According to a study at UCT’s Unilever Institute of Strategic Marketing, seven years ago over 2,5m South Africans were members of a stokvel. Not allowing for overlap, that’s about a quarter of the number who’re members of retirement funds. There are important differences between the two means of saving, but there are similarities too.

Retirement funds typically rely on fixed contributions from members in formal employment. They’re long-term investment schemes. They’re subject to specific legislation, regulation and tax treatment.

But stokvels, despite their long lives, do not have long-term investment horizons. “The purpose of the money is short-term,” points out Peter Dempsey, deputy chief executive of the Association of Savings & Investment SA. “They use banks to deposit the savings that they withdraw over relatively short periods, and some of the more sophisticated might go into unit trusts that are highly liquid. The investment instruments are not long-term but used to provide for consumption and asset acquisition.”

Because of the essential link between retirement funds and formal employment, Lukhele questions the meaning of ‘retirement’ itself: “Many South Africans haven’t worked in the formal sector, and won’t reach what it defines as a ‘retirement age’, so it’s difficult to see how stokvels and retirement funds can interface.”

There are also many amongst the poor, he notes, who can’t or don’t access social grants. Moreover, for decades the informal sector has had its own mechanisms for looking after the aged.

He adds: “You can be accepted as a stokvel member at any stage. If your contributions come from formal employment, a state grant, or selling tomatoes on the roadside, a stokvel doesn’t discriminate. People who were formally employed can still contribute to a stokvel after retirement. The community acceptance and involvement guarantees them a level of dignity.”

Back to Dempsey: “Bringing stokvels in to the formal retirement-fund space will require recognition that the existing models can’t be applied. We’d need flexibility and creativity.”

It’ll require adaptation by stokvels to long-term goals. “There is clearly a discipline of regular saving, so one way could be for younger members to put away part of the stokvel income to provide for older members. Stokvels already save for such events as funerals. Perhaps they could also save for such events as retirement or old age.”

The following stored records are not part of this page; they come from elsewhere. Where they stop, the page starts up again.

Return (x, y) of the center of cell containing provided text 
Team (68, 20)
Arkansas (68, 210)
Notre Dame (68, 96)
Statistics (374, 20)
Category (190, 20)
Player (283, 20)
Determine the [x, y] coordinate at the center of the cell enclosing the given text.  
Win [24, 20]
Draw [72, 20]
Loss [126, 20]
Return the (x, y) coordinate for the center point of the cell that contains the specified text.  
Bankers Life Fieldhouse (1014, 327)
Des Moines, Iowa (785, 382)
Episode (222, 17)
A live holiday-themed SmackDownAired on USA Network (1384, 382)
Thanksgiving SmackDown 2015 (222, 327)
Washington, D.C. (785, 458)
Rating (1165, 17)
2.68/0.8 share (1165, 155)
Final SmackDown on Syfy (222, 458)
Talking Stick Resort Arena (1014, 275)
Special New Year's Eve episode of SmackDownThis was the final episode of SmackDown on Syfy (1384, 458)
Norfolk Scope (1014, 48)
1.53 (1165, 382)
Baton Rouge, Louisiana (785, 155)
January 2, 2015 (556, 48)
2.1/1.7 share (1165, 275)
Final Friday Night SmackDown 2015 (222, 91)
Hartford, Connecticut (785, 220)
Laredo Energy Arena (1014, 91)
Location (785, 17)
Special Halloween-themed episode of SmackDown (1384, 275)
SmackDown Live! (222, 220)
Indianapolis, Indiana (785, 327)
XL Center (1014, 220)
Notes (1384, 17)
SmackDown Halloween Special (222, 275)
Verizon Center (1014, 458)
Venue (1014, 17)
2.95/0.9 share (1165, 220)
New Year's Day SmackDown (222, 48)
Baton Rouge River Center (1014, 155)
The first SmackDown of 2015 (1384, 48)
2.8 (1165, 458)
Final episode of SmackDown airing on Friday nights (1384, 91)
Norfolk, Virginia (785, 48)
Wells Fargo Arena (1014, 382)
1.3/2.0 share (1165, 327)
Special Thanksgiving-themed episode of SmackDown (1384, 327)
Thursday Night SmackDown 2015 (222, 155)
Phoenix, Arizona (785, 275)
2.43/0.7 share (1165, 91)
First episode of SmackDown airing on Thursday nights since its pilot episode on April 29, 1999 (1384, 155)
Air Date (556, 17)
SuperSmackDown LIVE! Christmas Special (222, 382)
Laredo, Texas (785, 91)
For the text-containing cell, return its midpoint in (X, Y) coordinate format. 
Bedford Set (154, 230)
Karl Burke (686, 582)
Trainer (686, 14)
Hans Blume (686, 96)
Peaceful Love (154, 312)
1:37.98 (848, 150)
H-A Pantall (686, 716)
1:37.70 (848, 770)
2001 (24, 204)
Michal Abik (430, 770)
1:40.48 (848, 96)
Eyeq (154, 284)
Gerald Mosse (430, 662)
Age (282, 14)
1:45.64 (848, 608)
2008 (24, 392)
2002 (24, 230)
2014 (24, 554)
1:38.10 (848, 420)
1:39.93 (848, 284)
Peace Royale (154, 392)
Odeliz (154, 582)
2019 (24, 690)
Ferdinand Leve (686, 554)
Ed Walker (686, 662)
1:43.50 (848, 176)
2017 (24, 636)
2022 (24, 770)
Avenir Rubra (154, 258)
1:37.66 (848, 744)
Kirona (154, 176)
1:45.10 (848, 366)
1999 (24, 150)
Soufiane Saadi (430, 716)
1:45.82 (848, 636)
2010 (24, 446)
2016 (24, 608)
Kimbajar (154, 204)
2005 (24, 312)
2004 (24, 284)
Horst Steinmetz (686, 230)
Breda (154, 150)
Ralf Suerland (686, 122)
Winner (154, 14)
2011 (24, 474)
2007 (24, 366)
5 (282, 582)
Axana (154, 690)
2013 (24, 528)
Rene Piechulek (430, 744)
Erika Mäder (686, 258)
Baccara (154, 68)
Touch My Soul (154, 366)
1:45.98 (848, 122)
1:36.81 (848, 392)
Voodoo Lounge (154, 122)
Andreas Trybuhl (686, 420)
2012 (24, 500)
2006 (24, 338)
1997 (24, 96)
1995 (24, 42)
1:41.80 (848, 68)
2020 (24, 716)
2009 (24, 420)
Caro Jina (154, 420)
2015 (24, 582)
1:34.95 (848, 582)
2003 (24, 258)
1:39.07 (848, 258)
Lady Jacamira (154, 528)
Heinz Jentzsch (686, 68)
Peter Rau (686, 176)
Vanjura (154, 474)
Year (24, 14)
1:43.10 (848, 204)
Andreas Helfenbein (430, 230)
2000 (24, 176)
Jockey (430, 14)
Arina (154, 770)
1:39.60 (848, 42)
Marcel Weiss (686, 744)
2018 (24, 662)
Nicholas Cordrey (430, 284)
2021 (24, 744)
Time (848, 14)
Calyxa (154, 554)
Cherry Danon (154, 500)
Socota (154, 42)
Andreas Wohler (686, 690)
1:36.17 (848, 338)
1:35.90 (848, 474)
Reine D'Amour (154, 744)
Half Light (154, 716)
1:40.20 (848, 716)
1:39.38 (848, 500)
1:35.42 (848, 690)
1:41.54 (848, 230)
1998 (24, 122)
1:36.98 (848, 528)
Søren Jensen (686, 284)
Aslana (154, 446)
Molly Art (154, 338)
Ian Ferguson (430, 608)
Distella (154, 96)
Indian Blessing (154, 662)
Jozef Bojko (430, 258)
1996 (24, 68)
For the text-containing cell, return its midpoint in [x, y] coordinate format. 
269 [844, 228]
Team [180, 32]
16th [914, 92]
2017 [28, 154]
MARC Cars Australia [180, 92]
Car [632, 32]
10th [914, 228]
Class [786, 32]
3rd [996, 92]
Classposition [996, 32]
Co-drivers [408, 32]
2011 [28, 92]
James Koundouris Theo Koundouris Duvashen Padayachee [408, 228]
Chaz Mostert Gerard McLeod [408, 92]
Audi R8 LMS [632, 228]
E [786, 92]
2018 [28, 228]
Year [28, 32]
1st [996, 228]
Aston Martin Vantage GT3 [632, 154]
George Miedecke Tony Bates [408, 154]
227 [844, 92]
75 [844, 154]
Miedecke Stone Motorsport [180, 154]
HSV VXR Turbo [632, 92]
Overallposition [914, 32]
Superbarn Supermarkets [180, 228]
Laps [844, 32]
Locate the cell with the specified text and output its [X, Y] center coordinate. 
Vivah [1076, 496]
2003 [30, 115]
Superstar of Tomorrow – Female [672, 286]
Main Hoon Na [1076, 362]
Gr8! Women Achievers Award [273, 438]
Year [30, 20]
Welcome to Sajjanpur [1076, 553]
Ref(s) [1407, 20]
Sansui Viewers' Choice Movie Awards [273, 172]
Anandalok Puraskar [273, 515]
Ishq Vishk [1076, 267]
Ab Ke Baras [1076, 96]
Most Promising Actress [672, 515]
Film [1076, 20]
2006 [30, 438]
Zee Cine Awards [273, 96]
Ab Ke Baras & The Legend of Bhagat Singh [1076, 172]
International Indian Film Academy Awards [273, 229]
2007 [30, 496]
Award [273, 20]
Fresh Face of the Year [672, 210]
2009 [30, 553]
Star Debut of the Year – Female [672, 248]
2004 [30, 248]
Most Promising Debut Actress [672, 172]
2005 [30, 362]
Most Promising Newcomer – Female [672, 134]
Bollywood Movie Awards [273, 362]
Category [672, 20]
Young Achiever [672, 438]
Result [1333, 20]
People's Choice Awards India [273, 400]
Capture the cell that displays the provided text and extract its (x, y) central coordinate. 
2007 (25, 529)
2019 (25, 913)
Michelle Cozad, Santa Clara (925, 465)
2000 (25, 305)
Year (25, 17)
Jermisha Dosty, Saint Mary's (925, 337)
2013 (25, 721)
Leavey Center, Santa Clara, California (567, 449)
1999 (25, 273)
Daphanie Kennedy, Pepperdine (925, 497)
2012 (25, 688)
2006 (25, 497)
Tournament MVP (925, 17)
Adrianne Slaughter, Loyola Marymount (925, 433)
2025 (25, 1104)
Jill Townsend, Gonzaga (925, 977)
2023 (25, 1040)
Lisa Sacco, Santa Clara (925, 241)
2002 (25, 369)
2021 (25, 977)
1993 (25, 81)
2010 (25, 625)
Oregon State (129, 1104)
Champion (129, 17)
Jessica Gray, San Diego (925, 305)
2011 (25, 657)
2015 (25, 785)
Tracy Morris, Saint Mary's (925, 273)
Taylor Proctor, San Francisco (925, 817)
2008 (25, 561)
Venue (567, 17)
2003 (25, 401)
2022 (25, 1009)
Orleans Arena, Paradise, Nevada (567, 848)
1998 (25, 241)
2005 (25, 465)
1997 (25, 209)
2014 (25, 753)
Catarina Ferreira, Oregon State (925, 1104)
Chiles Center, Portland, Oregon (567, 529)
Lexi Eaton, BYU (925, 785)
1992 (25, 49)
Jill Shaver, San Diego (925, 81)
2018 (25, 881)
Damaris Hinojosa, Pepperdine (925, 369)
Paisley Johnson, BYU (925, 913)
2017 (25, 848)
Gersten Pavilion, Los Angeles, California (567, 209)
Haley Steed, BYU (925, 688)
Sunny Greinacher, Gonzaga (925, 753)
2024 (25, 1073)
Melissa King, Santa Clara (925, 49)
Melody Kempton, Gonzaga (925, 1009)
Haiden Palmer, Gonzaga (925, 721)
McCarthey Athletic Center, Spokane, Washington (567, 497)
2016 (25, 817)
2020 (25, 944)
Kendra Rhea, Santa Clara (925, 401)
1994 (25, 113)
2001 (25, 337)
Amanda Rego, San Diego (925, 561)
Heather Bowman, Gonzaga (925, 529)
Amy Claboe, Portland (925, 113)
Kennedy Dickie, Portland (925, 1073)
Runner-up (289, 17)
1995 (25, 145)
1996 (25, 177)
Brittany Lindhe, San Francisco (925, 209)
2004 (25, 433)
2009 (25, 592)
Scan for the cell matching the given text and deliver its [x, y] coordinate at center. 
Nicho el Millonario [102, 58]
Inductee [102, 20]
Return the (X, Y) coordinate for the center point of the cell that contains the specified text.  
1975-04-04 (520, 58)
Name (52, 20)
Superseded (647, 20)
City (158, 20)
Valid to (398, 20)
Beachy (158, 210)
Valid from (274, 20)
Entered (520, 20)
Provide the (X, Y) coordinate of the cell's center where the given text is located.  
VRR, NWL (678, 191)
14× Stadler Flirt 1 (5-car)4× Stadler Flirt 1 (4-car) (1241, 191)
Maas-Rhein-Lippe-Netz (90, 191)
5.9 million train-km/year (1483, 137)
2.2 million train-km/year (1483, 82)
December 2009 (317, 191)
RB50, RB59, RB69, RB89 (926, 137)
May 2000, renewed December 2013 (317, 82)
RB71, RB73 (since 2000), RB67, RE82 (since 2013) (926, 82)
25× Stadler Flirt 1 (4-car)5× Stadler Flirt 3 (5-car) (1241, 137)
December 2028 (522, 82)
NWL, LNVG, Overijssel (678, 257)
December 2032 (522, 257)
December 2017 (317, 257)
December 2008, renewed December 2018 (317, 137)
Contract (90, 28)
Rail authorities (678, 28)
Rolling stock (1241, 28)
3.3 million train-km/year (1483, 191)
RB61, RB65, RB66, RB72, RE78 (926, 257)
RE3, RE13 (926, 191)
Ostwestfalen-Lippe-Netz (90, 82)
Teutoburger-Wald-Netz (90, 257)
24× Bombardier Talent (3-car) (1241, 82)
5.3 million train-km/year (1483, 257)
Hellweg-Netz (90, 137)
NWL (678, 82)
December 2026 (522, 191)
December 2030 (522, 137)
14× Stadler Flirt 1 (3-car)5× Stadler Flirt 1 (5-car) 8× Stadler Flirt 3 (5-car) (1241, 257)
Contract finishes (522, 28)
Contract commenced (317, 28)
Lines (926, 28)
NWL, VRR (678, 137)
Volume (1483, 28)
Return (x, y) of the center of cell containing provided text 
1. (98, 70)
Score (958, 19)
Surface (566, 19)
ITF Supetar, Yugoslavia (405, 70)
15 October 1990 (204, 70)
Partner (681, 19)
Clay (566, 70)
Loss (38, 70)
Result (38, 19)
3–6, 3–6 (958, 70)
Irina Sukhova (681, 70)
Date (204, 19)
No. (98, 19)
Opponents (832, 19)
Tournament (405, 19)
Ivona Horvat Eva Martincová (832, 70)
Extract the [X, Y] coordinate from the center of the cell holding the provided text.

A lot has to do with financial education, believes Lukhele: “Since 1994 there have been many opportunities for stokvels to graduate to cooperatives or cooperative banks, but there is a need to educate people about these opportunities and the choices available. Communities are comfortable with stokvels because they’ve been with us for generations.”

Current proposals to introduce a compulsory national retirement savings fund open a door for stokvels to move into this space, says Dempsey, creating opportunity for stokvels to engage with government and become part of the formal process.

Lukhele maintains that it doesn’t have to be one or the other: “There will always be stokvels. At the same time, as stokvels transcend various living standards, those who want to take advantage of the opportunities that come with the new government and business thinking should be afforded those opportunities.”